Presiden Joko
Widodo menandatangani Peraturan Presiden RI Nomor 101 tahun 2022 tentang
Strategi Nasional Penghapusan Kekerasan terhadap Anak.
Perpres yang
ditetapkan pada 15 Juli 2022 itu, dalam pertimbangannya menyebutkan bahwa
jumlah kasus kekerasan terhadap anak di Indonesia masih tinggi sehingga perlu
optimalisasi peran pemerintah.
Apalagi,
peraturan perundangan yang berkaitan dengan penghapusan kekerasan terhadap anak
belum optimal dalam memberikan pencegahan dan penanganan, sehingga diperlukan
strategi nasional.
"Strategi
Nasional Penghapusan Kekerasan terhadap Anak (Stranas PKTA) dimaksudkan sebagai
acuan bagi kementerian/lembaga, pemerintah daerah provinsi, dan pemerintah
daerah kabupaten/kota dalam menyelenggarakan pencegahan dan penanganan
kekerasan terhadap anak," demikian disebutkan dalam Pasal 3 Perpres 101
tahun 2022 seperti dilihat di laman Kementerian Sekretariat Negara di Jakarta,
Senin (18/7/2022).
Dalam pasal 5
disebutkan, arah kebijakan dan strategi penghapusan kekerasan terhadap anak
terdiri atas:
a. penyediaan kebijakan, pelaksanaan regulasi, dan penegakan hukum;
b. penguatan norma dan nilai anti kekerasan;
c. penciptaan lingkungan yang aman dari kekerasan;
d. peningkatan kualitas pengasuhan dan ketersediaan dukungan bagi orang
tua/pengasuh;
e. pemberdayaan ekonomi keluarga rentan;
f. ketersediaan dan akses layanan terintegrasi; dan
g. pendidikan kecakapan hidup untuk ketahanan diri anak.
Pada pasal 8,
disebutkan pendanaan pelaksanaan Stranas PKTA bersumber dari:
a. anggaran pendapatan dan belanja negara;
b. anggaran pendapatan dan belanja daerah; dan/atau
c. sumber lainnya yang sah dan tidak mengikat sesuai dengan ketentuan peraturan
perundang-undangan.
Pemerintah
menyebut, berdasarkan hasil Survei Nasional Pengalaman Hidup Anak dan Remaja (SNPHAR)

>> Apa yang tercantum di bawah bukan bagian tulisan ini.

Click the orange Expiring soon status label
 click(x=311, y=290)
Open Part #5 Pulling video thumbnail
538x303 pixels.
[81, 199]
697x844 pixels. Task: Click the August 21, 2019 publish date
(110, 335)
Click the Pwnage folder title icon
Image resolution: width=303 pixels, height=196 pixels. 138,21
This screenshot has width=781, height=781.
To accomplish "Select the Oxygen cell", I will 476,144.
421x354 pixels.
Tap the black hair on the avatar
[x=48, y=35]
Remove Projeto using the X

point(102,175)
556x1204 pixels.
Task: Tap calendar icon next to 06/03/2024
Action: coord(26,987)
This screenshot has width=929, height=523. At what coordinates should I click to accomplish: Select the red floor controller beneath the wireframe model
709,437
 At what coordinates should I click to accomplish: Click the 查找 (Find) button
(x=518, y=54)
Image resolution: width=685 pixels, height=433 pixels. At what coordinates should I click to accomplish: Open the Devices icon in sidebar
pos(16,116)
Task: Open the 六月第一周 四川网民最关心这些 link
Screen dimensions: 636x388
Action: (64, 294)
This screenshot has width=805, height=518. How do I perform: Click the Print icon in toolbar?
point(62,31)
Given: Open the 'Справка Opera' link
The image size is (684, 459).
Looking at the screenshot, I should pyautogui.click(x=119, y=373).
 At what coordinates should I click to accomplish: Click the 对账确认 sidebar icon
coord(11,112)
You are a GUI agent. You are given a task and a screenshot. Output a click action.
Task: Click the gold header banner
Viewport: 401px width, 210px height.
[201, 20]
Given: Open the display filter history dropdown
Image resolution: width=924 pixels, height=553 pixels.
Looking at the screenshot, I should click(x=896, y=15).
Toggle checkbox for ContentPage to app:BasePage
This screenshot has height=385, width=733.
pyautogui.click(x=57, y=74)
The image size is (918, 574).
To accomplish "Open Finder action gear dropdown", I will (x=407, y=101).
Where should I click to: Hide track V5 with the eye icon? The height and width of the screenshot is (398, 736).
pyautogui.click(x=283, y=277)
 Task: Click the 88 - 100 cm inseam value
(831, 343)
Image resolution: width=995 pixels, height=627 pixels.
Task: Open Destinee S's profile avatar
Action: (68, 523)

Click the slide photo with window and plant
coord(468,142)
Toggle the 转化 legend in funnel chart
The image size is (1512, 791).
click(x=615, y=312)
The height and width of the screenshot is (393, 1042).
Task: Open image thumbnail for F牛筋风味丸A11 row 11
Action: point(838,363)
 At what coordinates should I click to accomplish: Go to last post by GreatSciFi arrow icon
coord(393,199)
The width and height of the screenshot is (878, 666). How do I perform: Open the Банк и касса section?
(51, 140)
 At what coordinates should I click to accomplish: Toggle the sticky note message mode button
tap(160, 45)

tahun 2018 menunjukkan bahwa 1 dari 17 anak laki-laki dan 1 dari 11 anak
perempuan pernah mengalami kekerasan seksual.
Sementara 1
dari 2 anak laki-laki dan 3 dari 5 anak perempuan pernah mengalami kekerasan
psikis langsung.
Selanjutnya,
14 dari 100 anak laki-laki dan 13 dari 100 anak perempuan pernah mengalami
kekerasan psikis tidak langsung melalui daring (cyberbullying) serta 1 dari 3
anak laki-laki dan 1 dari 5 anak perempuan mengalami kekerasan fisik.
Dapat
disimpulkan bahwa 2 dari 3 anak perempuan dan anak laki-laki di Indonesia
pernah mengalami kekerasan sepanjang hidupnya.
Bahkan,
umumnya kekerasan yang dialami oleh anak cenderung diterima lebih dari 1 jenis
kekerasan.
Berdasarkan
laporan dari anak yang pernah mengalami kekerasan, pelaku kekerasan adalah
orang terdekat, teman sebaya, dan orang dewasa yang dikenal.
Ketidaksiapan
atas penyediaan layanan perlindungan anak, berdampak pada anak korban kekerasan
sulit mendapatkan bantuan dan pendampingan yang tepat.
Akibatnya,
kekerasan masih sering tersembunyi atau tidak terlaporkan sehingga sulit
untuk dicegah, ditangani secara efektif, dan diatasi dampak jangka panjangnya.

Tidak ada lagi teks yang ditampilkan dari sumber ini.